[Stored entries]

=== Begin Enclosure ===

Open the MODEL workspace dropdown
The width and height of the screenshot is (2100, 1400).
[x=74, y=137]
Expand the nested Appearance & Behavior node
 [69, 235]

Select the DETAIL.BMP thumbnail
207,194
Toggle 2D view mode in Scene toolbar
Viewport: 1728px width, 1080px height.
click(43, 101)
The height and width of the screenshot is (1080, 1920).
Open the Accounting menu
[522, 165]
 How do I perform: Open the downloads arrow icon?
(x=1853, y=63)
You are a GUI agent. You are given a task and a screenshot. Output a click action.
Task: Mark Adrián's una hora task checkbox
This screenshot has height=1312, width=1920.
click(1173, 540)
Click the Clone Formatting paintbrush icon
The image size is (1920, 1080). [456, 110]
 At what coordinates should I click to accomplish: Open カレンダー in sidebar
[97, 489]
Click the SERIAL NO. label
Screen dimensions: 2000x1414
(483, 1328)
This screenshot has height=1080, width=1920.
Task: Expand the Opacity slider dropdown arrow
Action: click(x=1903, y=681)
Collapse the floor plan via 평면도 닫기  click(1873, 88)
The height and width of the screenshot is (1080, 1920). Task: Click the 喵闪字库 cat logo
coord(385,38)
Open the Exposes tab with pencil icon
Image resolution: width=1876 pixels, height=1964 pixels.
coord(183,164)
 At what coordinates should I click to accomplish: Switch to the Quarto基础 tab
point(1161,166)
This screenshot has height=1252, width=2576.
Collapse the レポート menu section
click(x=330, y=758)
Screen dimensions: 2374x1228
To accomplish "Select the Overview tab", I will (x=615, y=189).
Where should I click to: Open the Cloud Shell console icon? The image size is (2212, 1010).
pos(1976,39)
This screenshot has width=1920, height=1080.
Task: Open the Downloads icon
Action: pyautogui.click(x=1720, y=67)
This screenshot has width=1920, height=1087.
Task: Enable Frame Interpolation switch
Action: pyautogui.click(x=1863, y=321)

=== End Enclosure ===

→ **Required action**:
Only the lines from the one containing "Where should I" through the last line of the records are to be set down, exactly as they appear.

→ **Output**:
Where should I click to: Open the Cloud Shell console icon? The image size is (2212, 1010).
pos(1976,39)
This screenshot has width=1920, height=1080.
Task: Open the Downloads icon
Action: pyautogui.click(x=1720, y=67)
This screenshot has width=1920, height=1087.
Task: Enable Frame Interpolation switch
Action: pyautogui.click(x=1863, y=321)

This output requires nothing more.